Checklist to implement CM.L2-3.4.2 (use for initial audit readiness): 1) Inventory completed and tagged in CMDB; 2) Baseline templates created for each system class and approved by owner; 3) Golden images or IaC committed to Git with tags linking to template IDs; 4) Automation in place (Ansible/Intune/etc.) to enforce baseline and remediate drift; 5) Continuous checks scheduled (weekly scans) with results forwarded to central log; 6) Change control process documented with CR numbers linked to config changes; 7) Quarterly review schedule documented and evidence (scan reports, change logs, image IDs) stored for at least one year (or contractually required retention). Include one sample evidence pack per baseline for auditors: template PDF + Git commit + scan PDF + CR ticket + inventory CSV row.

Real-world small business scenario

Example: Acme Widgets (35 employees) uses Azure AD, Intune, and two Linux servers in AWS hosting an app with CUI. Implementation steps: create two baseline templates (Windows laptop, Ubuntu server), build an Intune image and a Packer AMI, enforce baseline with Intune configuration profiles and an Ansible playbook that ensures SSH settings (PermitRootLogin no, PasswordAuthentication no), firewall (ufw default deny incoming; allow 22 from management subnet), and logging (rsyslog forwarder to a central Graylog). They run weekly InSpec checks and store reports in an S3 bucket with versioned filenames that include the baseline ID and date. During an audit they present the baseline PDF, the Git commit hash for the Ansible playbook, Packer build logs, the CR ticket approving a change, and the latest InSpec report showing 98% compliance—this fulfills CM.L2-3.4.2 evidence needs.

Risk of not implementing baselines & compliance tips

Without formal baselines you risk unauthorized configuration drift, unpatched vulnerabilities, inconsistent security controls across systems, and ultimately failure in contract-driven audits which can lead to lost contracts or remediation orders.
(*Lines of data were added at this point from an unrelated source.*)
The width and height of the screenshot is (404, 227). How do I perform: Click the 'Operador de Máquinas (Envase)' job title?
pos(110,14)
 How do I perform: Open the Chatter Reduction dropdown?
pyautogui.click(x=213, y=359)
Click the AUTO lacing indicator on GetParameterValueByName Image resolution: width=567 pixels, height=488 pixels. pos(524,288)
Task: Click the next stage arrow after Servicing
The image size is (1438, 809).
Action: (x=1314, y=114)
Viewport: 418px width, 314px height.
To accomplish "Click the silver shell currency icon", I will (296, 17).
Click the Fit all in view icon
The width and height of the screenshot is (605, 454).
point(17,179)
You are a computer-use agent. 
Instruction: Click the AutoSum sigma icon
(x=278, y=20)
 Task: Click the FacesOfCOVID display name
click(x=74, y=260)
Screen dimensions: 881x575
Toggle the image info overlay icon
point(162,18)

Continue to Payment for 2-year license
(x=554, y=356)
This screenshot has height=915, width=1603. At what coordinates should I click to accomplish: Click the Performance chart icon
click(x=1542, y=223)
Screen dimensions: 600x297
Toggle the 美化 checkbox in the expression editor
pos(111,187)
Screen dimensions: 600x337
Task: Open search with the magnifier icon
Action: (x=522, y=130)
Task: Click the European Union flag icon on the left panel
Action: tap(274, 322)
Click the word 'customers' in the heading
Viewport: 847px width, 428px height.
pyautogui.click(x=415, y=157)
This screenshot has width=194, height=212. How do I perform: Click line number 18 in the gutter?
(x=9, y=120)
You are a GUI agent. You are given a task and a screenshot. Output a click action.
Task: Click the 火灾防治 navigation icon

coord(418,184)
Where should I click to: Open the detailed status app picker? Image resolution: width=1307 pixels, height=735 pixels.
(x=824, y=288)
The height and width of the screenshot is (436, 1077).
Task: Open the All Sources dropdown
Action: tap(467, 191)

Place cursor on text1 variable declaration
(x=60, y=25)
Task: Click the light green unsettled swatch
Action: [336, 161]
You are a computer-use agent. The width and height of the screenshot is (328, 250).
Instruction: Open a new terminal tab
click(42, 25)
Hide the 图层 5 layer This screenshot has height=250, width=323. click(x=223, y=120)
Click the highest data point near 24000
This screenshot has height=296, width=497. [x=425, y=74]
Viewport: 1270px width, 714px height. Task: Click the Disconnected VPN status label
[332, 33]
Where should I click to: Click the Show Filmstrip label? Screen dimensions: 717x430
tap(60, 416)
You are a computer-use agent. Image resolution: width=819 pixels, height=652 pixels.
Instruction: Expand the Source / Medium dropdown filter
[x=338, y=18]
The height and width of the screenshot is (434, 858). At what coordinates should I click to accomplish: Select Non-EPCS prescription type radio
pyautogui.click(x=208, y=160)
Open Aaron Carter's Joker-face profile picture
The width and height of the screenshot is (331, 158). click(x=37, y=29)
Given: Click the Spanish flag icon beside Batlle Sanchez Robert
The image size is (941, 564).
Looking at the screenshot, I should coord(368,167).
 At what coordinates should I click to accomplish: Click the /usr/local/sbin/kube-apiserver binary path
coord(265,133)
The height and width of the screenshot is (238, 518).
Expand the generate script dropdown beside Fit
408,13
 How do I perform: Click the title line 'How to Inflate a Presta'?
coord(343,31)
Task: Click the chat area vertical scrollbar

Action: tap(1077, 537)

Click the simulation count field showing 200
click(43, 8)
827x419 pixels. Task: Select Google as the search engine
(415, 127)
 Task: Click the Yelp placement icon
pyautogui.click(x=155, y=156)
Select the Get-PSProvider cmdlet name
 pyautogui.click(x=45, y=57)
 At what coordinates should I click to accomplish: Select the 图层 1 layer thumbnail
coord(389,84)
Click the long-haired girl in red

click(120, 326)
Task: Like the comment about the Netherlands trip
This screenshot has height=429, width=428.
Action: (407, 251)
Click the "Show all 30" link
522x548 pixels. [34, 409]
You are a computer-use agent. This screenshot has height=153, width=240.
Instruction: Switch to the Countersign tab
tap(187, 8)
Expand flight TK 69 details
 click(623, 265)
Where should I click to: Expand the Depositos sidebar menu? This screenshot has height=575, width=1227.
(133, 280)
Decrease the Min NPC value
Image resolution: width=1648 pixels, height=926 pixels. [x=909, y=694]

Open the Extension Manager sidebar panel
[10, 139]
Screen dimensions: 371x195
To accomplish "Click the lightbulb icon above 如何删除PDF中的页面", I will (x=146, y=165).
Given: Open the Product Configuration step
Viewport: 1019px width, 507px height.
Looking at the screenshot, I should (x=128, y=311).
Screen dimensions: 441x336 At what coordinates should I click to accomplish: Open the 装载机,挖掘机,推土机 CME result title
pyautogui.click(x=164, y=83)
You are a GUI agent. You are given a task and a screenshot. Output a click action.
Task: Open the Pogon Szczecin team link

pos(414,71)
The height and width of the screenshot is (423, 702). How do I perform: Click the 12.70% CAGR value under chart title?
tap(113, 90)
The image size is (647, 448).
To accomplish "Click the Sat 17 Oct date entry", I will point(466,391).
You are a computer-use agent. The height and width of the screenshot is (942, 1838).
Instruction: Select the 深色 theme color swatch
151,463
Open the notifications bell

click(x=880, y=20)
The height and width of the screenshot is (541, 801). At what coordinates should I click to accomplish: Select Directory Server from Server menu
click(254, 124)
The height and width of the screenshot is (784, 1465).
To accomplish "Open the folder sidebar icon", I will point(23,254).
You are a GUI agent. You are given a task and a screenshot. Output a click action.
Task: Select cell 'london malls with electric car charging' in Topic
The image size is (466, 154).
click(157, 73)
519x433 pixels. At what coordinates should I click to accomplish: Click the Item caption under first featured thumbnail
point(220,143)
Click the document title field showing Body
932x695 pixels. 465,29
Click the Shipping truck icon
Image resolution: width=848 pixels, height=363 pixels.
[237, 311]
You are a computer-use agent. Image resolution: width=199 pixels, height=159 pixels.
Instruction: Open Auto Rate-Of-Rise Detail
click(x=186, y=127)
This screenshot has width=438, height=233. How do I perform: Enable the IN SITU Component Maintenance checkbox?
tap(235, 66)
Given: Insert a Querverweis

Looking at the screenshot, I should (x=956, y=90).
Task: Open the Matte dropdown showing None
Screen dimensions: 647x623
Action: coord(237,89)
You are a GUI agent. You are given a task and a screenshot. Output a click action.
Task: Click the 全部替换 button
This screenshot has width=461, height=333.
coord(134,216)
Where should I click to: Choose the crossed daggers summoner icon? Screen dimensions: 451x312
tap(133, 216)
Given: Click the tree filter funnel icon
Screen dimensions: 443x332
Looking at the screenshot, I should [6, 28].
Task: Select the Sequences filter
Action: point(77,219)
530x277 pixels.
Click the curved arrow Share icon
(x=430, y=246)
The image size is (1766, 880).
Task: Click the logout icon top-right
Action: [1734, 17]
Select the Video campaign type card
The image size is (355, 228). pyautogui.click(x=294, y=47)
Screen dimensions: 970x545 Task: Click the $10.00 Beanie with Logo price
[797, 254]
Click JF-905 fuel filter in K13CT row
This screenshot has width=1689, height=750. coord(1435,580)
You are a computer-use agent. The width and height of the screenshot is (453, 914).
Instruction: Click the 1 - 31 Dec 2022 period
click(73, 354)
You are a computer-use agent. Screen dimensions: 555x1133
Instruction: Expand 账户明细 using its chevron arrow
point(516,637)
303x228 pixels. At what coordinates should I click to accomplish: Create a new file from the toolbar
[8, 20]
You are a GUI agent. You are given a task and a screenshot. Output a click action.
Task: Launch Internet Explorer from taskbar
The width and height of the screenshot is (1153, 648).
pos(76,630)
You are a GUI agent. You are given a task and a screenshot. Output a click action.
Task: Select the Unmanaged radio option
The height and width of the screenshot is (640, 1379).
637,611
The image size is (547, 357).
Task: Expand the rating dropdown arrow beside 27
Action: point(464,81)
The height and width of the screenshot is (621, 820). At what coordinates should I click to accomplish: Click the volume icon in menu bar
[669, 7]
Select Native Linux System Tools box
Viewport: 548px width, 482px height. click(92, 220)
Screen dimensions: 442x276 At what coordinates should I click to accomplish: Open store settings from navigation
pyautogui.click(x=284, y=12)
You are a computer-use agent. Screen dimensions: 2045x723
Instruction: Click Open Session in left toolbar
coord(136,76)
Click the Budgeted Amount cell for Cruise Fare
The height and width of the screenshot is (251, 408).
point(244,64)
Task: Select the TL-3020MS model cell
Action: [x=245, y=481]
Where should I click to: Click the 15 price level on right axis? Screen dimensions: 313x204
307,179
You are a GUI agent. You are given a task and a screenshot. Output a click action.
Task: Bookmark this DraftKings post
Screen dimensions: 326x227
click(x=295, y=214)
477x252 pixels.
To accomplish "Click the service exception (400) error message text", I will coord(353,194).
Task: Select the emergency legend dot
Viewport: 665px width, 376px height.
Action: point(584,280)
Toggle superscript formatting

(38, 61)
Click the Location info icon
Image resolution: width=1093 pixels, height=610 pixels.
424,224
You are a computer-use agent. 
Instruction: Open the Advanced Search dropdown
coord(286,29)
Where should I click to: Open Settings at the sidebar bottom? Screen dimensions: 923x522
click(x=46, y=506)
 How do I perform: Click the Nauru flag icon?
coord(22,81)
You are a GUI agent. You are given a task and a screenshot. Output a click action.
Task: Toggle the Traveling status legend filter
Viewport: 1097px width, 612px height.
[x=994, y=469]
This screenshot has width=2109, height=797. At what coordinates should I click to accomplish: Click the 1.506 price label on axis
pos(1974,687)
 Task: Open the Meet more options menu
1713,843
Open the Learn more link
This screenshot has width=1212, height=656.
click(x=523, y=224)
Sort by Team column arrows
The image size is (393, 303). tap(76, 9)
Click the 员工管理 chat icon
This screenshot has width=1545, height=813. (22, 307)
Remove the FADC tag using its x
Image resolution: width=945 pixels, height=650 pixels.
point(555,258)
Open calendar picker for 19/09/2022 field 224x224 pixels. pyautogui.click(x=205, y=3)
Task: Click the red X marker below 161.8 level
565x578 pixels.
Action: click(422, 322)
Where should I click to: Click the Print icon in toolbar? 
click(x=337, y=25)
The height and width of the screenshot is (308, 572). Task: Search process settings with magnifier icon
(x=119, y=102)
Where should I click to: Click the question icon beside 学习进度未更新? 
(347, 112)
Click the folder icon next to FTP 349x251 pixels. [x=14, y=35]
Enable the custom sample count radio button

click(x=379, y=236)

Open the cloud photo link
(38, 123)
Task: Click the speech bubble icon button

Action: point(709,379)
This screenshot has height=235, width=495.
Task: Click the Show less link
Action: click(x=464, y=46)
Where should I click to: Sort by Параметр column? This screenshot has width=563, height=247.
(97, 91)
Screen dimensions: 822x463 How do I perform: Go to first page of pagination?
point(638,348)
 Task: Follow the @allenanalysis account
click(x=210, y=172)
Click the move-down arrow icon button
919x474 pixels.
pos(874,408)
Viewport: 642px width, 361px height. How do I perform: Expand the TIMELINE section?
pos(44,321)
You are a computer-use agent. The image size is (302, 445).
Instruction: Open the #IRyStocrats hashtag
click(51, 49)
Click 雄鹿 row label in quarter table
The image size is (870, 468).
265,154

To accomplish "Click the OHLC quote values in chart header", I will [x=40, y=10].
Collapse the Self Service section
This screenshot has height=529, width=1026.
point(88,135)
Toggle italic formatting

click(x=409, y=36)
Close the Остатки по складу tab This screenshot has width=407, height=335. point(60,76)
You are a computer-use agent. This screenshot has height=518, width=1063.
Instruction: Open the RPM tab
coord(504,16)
Practical tips: 1) Start small—cover the most sensitive systems first; 2) Use version control and immutable image references to provide unambiguous evidence; 3) Tie baseline updates to your change control workflow and require documented approvals; 4) Automate drift remediation where possible but log every automatic action; 5) Keep baseline review frequency in policy (e.g., quarterly or on major software upgrades) and log the review sign-off.

Summary

CM.L2-3.4.2 compliance is achievable for small businesses by treating baseline configurations as formal, versioned artifacts enforced via automation, monitored continuously, and linked to a documented change-control process. Build simple templates, enforce with the tools you already have (Intune, Ansible, AWS Config, etc.), collect a repeatable set of evidence (template, image/commit ID, scan report, change ticket), and use the checklist above to prepare an auditor-friendly evidence pack—doing so reduces risk and makes audits routine instead of disruptive.